Sunday, October 9, 2011

A bit of nuance on Steve Jobs

I think the canonization of Steve Jobs is getting a little tiresome.

I actually thought that within a day of his death, but restrained myself out of respect. De mortuis nil nisi bonum.


The statute of limitations having now run out, I'd like to add a few words.

First on the plus side. Jobs was a design genius. His resolute insistence on simplicity and cleanliness wasn't a new thing in technology, but it was a new thing in computer technology. The over-complication of Microsoft software created a huge target to shoot at, but Jobs did not stop at being better. He really did have a genius for reducing things to their intuitive essentials and not accepting anything less.

So of all the tributes, I like Ross Douthat's in today's NYT the best. Nobody would have said that a computer was beautiful before Apple products. The all-white IBM Charlie Chaplin ads tried to make you think that PCs were beautiful, but they weren't.

And one of Jobs's greatest successes has not gotten a lot of press: The iTunes business model. He jerked the music industry into the Internet age and found a way for everyone to make money by selling singles for $.99. That was a stunning development given the rigid conservatism of the music industry's selling-plastic business model. (But see Dan Gillmor for appropriate reservations where this success is taking us.)

Element and text location data:
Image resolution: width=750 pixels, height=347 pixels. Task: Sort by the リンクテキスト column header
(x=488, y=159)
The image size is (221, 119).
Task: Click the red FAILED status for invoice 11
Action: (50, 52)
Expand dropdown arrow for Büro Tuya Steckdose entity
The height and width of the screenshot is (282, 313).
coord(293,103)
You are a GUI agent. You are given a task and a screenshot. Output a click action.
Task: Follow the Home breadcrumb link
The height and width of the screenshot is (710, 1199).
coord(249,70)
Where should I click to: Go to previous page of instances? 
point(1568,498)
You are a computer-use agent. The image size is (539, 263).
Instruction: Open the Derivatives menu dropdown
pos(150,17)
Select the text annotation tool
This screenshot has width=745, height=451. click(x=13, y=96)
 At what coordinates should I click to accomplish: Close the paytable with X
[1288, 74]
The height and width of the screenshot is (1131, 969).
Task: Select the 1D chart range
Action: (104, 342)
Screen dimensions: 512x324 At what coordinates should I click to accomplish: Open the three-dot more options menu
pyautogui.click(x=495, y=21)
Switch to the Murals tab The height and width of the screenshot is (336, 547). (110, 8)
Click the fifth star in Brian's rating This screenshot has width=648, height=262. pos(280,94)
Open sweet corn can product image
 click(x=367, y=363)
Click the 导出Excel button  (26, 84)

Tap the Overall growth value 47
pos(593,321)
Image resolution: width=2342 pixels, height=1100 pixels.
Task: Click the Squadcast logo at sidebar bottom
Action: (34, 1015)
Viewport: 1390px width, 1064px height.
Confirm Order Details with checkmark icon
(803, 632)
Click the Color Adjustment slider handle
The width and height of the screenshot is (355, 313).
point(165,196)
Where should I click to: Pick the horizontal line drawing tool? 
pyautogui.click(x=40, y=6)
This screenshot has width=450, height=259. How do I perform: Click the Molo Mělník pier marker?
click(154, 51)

#### TO-DO LIST:
1 – Repeat the passage of the Steve Jobs post between "A bit of nuance" and "a few words.", inclusive.
2 – Proceed with the Steve Jobs post, picking up from where it stops.

#### EXERCISE ANSWERS:
1 –
A bit of nuance on Steve Jobs

I think the canonization of Steve Jobs is getting a little tiresome.

I actually thought that within a day of his death, but restrained myself out of respect. De mortuis nil nisi bonum.


The statute of limitations having now run out, I'd like to add a few words.

2 –
Having said all that, I would add three reservations.

First, Jobs was not a technological innovator in any significant sense. As has been told many times (though not often in the past week), the snappy, intuitive Mac interface was invented at the Xerox Palo Alto Research Center. Jobs oversaw the process of squeezing it down to fit in a box with 128K of memory and no hard drive. Those first Macs barely ran, but they got the ball rolling. There are many other examples. I toured the Mac assembly line in early 1984 -- the manufacturing technology was Japanese and had never been used in the US the way Apple was using it.

So part of Jobs's genius was recognizing the potential in other people's inventions, and executing the consolidation and integration of those developments. Of course, this is not really a negative. The world is full of examples of inventions that changed the world due to the genius of the executor, not the inventor. (Think Facebook.)

Second, Jobs's uncompromising insistence on simplicity sometimes got the better of him. When the Mac was designed, it was a courageous decision to insist on a one-button mouse. That was the source of some ridicule at the time (as well as some admiration). PCs already had two-button mice and there were experiments with 3-button mice. In this case the insistence on simplicity was right. But Jobs also insisted on a keyboard with no function keys. That pretty much cost Apple the business market, because Excel users needed function keys. I felt sorry for the true-believing Apple salespeople trying to sell Macintoshes into the workplace. Except for graphic design, it was a non-starter. So in this instance at least, the refusal to compromise was short-sighted. The course of computer history would have been different if Jobs had put function keys on the early Mac keyboards.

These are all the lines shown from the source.